# Blood Ravens 3rd company



## CallumM27 (Mar 20, 2008)

Before I start my Blood Ravens strike force they need a HQ to lead them and what better HQ for BRs than a Librarian. Sory for the rubbish pictures, I had to use my camera phone but I'll be using a proper camera tomorrow.










I've also converted Gabriel Angelos but before he got his hammer (counts-as Sicarius) and have 20 marines to paint.

More to come.


----------



## Varakir (Sep 2, 2009)

Nice job, the colours are very vivd and i like the crisp highlights.

The face looks a bit messy in that pic and it lets the model down a bit, though it may just be the picture.
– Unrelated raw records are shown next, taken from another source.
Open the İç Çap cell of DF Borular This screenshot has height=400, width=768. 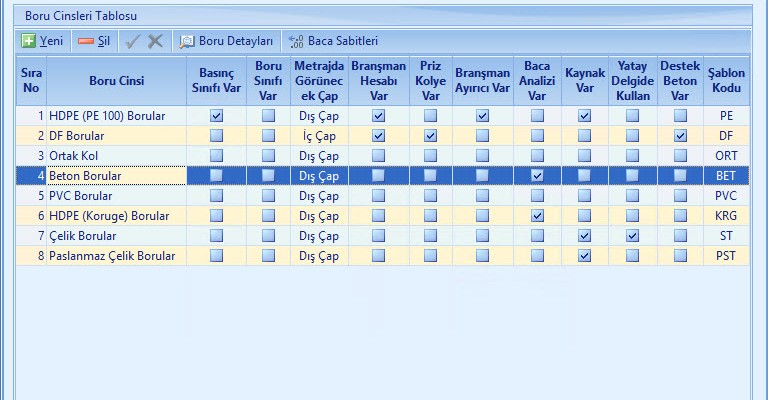coord(319,136)
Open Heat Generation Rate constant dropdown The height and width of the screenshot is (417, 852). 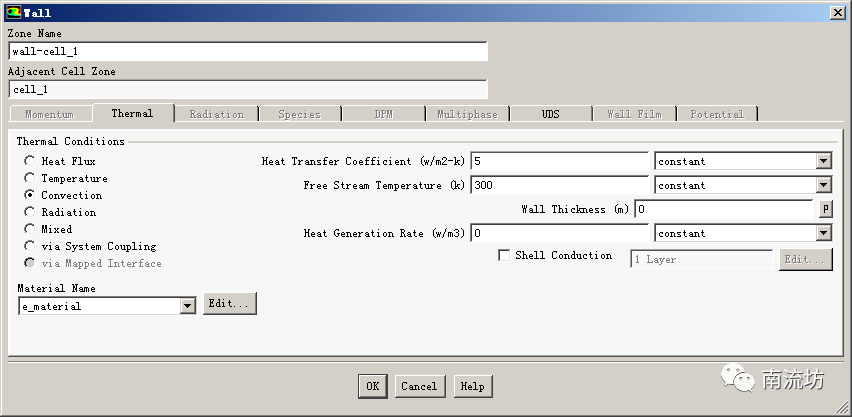coord(823,233)
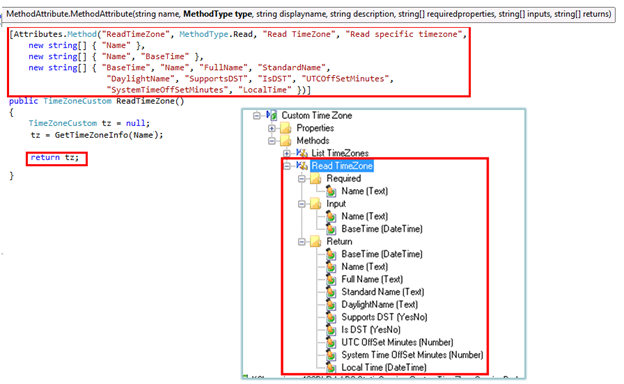Collapse the Read TimeZone method node
Image resolution: width=624 pixels, height=384 pixels.
pyautogui.click(x=287, y=166)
Got anymore angles?

Will stand by for more:good:


----------



## Chaosrider (Feb 3, 2010)

he looks good. +rep

i just finished the book about these guys so il be following closely.


----------



## CallumM27 (Mar 20, 2008)

Varakir said:


> Nice job, the colours are very vivd and i like the crisp highlights.
> 
> The face looks a bit messy in that pic and it lets the model down a bit, though it may just be the picture. Got anymore angles?
> 
> Will stand by for more:good:


Its just because of the camera phone and there wasn't any natural light. I'll be taking another picture today with a much better camera so hopefully it won't look so messy.


----------



## Flerden (Aug 17, 2008)

I like that Librarian, and I have to agree that face looks a bit messy, but I hope it's just the camera 
Have some +rep.


----------



## Ultra111 (Jul 9, 2009)

I'm liking this, a lot. I've always wanted to start blood ravens, so I'll be following this closely!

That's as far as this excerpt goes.